ABOUT THIS TASK → Each line from the start of the records through the line containing "Indonesian (150, 2456)" is to be transcribed exactly, and no other line is to be included.

Stored data:

══════

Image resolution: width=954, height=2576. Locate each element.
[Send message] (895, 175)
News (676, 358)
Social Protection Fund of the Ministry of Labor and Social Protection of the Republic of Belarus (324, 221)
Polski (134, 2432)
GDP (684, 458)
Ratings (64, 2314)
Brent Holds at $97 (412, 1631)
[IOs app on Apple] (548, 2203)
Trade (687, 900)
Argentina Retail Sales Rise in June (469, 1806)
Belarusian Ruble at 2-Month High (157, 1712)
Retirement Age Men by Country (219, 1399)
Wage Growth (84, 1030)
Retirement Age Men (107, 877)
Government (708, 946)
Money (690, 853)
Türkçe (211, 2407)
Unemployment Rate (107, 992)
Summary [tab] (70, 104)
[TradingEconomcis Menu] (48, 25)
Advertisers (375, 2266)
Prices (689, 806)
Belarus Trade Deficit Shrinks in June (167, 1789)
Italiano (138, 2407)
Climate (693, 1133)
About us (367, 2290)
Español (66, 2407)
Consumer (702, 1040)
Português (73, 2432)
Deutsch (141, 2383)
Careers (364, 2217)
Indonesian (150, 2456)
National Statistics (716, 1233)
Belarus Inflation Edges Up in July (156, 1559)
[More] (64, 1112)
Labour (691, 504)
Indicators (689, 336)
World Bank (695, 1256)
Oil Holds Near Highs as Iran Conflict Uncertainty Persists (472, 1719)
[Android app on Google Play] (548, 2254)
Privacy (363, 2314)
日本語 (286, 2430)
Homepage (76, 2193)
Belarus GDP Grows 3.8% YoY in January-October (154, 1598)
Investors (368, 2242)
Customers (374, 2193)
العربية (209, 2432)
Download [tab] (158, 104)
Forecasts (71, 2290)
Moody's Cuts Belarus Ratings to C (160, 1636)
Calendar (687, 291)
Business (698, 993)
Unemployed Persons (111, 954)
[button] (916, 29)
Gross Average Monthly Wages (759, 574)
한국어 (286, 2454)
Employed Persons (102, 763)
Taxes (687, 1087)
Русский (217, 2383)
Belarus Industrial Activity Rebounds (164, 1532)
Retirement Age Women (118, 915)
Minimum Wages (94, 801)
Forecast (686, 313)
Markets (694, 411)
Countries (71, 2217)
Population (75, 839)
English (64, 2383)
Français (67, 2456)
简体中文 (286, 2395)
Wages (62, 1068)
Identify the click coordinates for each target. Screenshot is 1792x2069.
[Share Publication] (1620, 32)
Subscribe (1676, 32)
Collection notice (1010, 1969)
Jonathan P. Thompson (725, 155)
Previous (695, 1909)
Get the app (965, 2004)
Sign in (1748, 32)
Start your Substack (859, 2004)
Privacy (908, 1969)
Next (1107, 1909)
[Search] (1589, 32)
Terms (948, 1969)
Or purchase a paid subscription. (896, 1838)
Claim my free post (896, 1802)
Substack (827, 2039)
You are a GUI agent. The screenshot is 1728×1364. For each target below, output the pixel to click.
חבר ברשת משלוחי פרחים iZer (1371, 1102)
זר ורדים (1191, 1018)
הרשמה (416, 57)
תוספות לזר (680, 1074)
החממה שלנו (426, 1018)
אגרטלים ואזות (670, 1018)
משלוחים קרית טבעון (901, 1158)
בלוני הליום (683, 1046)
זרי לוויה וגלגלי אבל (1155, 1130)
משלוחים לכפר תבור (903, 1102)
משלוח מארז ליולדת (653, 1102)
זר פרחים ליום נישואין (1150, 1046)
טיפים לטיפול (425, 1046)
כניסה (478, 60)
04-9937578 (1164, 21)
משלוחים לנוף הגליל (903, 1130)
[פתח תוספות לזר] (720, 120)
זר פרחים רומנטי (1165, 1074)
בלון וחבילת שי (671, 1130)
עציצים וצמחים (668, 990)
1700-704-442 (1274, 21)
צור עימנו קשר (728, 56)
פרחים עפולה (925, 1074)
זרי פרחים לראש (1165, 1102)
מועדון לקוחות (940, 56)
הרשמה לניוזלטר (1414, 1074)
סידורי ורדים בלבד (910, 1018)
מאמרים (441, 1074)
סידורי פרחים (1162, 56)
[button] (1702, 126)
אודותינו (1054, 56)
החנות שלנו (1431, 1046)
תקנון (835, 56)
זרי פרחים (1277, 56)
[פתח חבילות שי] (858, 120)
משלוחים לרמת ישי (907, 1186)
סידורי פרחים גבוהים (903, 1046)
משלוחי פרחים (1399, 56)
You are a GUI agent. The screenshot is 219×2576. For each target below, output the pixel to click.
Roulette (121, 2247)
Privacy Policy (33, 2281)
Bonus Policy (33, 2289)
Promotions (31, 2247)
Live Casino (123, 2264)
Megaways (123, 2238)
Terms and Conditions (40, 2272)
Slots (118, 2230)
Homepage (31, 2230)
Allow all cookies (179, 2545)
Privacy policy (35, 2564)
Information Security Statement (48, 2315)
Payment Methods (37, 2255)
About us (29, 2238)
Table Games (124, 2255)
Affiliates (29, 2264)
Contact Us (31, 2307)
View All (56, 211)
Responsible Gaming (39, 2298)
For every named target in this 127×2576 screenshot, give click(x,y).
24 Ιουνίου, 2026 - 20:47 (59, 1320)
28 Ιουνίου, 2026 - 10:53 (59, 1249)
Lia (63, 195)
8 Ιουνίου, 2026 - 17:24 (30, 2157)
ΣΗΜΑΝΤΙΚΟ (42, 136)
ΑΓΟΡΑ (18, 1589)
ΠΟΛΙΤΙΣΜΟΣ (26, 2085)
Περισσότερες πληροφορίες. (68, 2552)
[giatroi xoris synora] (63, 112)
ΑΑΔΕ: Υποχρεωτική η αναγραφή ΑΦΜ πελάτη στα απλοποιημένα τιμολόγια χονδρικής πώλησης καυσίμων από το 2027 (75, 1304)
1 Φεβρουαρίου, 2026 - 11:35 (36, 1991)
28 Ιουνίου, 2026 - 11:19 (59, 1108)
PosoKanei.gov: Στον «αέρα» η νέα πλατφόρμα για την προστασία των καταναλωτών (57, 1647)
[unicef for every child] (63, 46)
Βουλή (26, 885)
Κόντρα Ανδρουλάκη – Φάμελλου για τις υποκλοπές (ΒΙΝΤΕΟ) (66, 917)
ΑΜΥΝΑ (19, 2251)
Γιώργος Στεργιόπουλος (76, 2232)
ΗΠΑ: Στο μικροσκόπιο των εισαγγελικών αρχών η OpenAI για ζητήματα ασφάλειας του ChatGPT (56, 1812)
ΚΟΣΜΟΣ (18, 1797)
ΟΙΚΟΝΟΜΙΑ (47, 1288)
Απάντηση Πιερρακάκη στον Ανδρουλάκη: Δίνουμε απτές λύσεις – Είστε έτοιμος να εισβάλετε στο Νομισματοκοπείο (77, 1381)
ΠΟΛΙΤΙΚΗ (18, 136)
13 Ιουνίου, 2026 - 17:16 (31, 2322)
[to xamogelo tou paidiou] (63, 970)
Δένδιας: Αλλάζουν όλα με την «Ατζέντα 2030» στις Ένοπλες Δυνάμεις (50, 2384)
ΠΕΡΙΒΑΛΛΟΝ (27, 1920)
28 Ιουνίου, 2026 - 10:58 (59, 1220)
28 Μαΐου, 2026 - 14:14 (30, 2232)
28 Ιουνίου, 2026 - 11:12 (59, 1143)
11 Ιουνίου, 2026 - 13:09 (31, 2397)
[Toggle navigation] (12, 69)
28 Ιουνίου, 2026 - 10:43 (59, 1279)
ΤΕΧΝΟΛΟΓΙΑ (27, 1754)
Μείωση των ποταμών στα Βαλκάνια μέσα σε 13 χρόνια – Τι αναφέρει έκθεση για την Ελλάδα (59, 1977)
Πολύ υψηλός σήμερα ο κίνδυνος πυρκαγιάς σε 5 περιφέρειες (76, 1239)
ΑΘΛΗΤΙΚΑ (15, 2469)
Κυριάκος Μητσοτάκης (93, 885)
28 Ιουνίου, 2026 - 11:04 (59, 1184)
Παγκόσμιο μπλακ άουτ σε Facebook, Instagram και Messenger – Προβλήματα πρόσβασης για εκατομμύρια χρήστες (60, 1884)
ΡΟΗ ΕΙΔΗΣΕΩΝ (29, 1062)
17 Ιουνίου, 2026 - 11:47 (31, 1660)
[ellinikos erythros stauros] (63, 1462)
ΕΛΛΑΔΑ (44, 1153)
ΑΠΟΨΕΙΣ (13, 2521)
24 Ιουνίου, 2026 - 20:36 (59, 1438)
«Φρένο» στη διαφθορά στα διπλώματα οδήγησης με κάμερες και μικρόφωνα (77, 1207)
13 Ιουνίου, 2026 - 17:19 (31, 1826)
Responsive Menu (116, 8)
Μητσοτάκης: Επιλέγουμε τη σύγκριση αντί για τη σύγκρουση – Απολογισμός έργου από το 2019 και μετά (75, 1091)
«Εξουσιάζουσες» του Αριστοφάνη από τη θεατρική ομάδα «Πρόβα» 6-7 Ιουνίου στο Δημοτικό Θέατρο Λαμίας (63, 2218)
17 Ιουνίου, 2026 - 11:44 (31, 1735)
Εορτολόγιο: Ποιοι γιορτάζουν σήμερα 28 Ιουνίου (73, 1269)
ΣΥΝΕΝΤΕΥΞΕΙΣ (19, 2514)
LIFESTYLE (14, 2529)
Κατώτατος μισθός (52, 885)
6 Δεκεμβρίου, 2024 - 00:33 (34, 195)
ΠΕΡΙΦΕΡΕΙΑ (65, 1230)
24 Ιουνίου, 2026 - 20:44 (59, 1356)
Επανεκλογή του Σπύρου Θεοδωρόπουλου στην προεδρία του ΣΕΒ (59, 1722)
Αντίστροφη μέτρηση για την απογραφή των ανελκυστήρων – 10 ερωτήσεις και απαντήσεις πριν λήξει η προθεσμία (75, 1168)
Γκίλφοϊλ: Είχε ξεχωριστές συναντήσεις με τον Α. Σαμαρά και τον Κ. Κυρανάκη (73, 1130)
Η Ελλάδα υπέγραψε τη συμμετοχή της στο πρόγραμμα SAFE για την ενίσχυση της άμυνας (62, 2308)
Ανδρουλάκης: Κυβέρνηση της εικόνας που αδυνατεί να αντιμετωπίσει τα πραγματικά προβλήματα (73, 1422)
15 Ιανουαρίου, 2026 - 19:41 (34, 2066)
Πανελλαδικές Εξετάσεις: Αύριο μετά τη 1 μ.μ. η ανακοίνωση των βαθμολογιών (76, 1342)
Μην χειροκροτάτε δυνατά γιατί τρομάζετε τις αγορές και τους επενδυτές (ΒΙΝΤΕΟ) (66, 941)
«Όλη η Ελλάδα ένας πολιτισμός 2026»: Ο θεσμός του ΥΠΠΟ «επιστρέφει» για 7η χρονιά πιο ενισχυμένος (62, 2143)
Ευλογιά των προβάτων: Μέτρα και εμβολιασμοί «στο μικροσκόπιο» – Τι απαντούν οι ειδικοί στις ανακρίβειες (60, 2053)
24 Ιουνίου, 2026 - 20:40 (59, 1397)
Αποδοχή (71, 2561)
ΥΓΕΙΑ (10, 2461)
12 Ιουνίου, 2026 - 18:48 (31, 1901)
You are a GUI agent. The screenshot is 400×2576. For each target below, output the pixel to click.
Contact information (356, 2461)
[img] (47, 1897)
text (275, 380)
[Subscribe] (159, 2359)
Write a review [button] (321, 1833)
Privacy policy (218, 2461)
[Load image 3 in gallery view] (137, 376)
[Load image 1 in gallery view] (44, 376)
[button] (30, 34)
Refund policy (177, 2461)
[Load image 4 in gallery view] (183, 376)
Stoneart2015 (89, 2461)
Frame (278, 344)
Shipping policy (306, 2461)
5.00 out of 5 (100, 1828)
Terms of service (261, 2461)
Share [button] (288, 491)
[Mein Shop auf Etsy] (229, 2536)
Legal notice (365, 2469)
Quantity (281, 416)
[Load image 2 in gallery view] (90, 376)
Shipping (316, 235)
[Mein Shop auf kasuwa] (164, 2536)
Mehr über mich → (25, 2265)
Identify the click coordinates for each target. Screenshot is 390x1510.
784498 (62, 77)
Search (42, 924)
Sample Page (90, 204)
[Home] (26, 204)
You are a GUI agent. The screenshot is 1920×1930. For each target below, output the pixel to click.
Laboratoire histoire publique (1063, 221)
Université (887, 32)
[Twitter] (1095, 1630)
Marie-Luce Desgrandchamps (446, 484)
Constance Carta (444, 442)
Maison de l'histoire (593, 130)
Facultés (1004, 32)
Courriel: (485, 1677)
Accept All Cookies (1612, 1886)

══════

ANSWER SECTION →
Image resolution: width=954, height=2576. Locate each element.
[Send message] (895, 175)
News (676, 358)
Social Protection Fund of the Ministry of Labor and Social Protection of the Republic of Belarus (324, 221)
Polski (134, 2432)
GDP (684, 458)
Ratings (64, 2314)
Brent Holds at $97 (412, 1631)
[IOs app on Apple] (548, 2203)
Trade (687, 900)
Argentina Retail Sales Rise in June (469, 1806)
Belarusian Ruble at 2-Month High (157, 1712)
Retirement Age Men by Country (219, 1399)
Wage Growth (84, 1030)
Retirement Age Men (107, 877)
Government (708, 946)
Money (690, 853)
Türkçe (211, 2407)
Unemployment Rate (107, 992)
Summary [tab] (70, 104)
[TradingEconomcis Menu] (48, 25)
Advertisers (375, 2266)
Prices (689, 806)
Belarus Trade Deficit Shrinks in June (167, 1789)
Italiano (138, 2407)
Climate (693, 1133)
About us (367, 2290)
Español (66, 2407)
Consumer (702, 1040)
Português (73, 2432)
Deutsch (141, 2383)
Careers (364, 2217)
Indonesian (150, 2456)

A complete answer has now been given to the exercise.